During my first data engineering gig at Amazon in the audience insights team, I took for granted the unit testing of Spark code. Those were Scala functions at the end of day, so it was natural to test them: craft some test inputs, invoke, get a result and assert. Now at a smaller company, and dealing with pure SQL, I see myself missing these a lot. Sure, we test for data quality with DBT notably, but this is not the same at all. It’s much harder to battle your test your code against edge cases. I find myself missing the reassurance, understanding that unit tests grant you, especially when confronted with complex SQL code.
Part of it is bad practice, but to be fair the other part is that SQL tooling is lacking. With Spark, the runtime is typically right there in your environment, which is not the case for SQL. I don’t believe in having a test database for that purpose for many reasons, but depending on the engine one option could be to create a containerized instance in your test environment (i.e. CI/CD) and run the tests on it. Even with DBT, unit testing plugins are clunky at best. The other option is using DuckDB.
I first heard of DuckDB as a “local database that enables reading directly from local CSV files”, during the summer 2022 hype. Another very cool thing with DuckDB is the Python package, which allows you to run DuckDB in your Python programs, and run queries on local pandas Dataframes seamlessly.
import duckdb
import pandas as pd
df = pd.DataFrame([{"a": 1}, {"a": 2}])
duckdb.sql("select max(a) from df").df() # => [2]
Hence it clicked: you could construct test Dataframes in your test suite, “inject” them in your query by naming them the same as the relations in your query, run the query, and get back a result Dataframe that you can run assertions on.
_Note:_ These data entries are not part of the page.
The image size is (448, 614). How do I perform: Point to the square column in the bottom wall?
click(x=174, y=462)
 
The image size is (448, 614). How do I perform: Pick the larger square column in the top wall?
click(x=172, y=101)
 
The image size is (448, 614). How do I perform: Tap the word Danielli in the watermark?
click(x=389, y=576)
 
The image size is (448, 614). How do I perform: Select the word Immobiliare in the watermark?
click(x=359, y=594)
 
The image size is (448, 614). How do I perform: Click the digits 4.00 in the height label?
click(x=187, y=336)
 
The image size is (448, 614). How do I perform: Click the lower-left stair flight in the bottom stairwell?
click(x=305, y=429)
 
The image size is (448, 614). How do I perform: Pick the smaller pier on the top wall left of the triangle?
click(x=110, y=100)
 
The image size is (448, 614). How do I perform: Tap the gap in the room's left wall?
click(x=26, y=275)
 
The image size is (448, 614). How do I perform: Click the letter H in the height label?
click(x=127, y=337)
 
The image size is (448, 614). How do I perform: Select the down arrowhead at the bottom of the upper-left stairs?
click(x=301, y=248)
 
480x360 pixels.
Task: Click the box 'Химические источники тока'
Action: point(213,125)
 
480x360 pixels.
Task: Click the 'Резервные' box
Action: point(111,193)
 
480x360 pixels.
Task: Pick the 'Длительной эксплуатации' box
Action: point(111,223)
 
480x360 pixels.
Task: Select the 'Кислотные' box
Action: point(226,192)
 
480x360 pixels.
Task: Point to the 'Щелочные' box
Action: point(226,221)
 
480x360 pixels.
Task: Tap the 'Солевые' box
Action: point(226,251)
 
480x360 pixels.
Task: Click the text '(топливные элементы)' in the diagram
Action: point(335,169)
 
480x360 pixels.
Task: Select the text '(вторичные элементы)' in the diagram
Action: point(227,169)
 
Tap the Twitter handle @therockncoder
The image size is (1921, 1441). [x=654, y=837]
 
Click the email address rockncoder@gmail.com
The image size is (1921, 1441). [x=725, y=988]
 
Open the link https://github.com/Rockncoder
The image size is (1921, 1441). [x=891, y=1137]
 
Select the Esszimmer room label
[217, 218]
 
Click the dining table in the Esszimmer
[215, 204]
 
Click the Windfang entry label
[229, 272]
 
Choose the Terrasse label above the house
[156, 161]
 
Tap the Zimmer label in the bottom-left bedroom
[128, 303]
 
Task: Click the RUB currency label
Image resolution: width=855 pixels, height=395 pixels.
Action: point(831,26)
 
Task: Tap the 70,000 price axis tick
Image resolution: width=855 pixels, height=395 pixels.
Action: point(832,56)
For example in a current side project, I am dealing with the following query to compute the typing speed of a user:
with time_windows as (
select
generate_series as window_start
from
generate_series(
now() - interval '6 hours',
now(),
interval '15 minutes'
) as window_start
),
type_intervals as (
select
window_start,
source_url,
session_id,
record_time,
lead(record_time) over (
partition by window_start, source_url, session_id
order by record_time asc
) - record_time as interval_to_next_event,
is_return as is_error
from keyevents
join time_windows on
record_time >= window_start and
record_time < window_start + interval '15 minutes'
order by record_time asc
),
flows as (
select
*,
case
when lag(interval_to_next_event) over (partition by window_start, source_url, session_id order by record_time asc) > interval '5 seconds' then 1
else 0
end as flow_indicator
from type_intervals
),
grouped_flows as (
select
*,
sum(flow_indicator) over (
partition by window_start, source_url, session_id
order by record_time asc
) as flow_id
from flows
),
stats_by_flow as (
select
window_start,
source_url,
session_id,
flow_id,
avg(extract(milliseconds from interval_to_next_event)) as avg_type_speed,
count(*) as event_count,
sum(cast(is_error as int)) as error_count
from grouped_flows
group by window_start, source_url,session_id,flow_id
having count(*) > 1
)
select
window_start,
sum(avg_type_speed * event_count) / sum(event_count) as speed,
coalesce(
stddev(avg_type_speed),
0
) as volatility,
sum(event_count) as event_count,
sum(error_count) as error_count
from stats_by_flow
where event_count > 1
group by window_start
order by window_start desc
Let’s say for example that I want to test if the weighted average of typing speed is correctly computed. I can generate a time series with 75% of records at a speed of 8 and 25% records at a speed of 3, so that I know what output to expect:
import duckdb
import pandas as pd
from datetime import datetime as dt, timedelta
def make_event(t, source_url="example.com", session_id="1", is_error=False):
return {
"session_id": session_id,
"source_url": source_url,
"record_time": t,
"is_return": is_error
}
keyevents = pd.DataFrame((
[ make_event(now - timedelta(milliseconds=k * 3)) for k in range (10)] +
[ make_event(now - timedelta(milliseconds=k * 8 + 55), source_url="google.com") for k in range (30)]
))
Then, as I am naming my DataFrame in the same name as my real table, Duckdb will use it to compute the query, and I can run my test simply as follows, get back a dataframe and run some assertions on it. Here I know the expected number of return rows and the expected typing speed weighted average.
with open("typing_speed_current.sql") as fd:
query = fd.read()
def test_weight_is_accounted_per_flow():
now = dt.now()
keyevents = pd.DataFrame((
[ make_event(now - timedelta(milliseconds=k * 3)) for k in range (10)] +
[ make_event(now - timedelta(milliseconds=k * 8 + 55), source_url="google.com") for k in range (30)]
))
res = duckdb.sql(query).df()
assert len(res) == 1
expected = 0.25 * 3 + 0.75 * 8
assert res.speed.values[0] == expected
There you have it. The only big caveats with this solution, is that I am not sure how to deal with fully qualified relation names (because you can’t name a variable schema.table), and also that you need a Postgre compatible SQL query.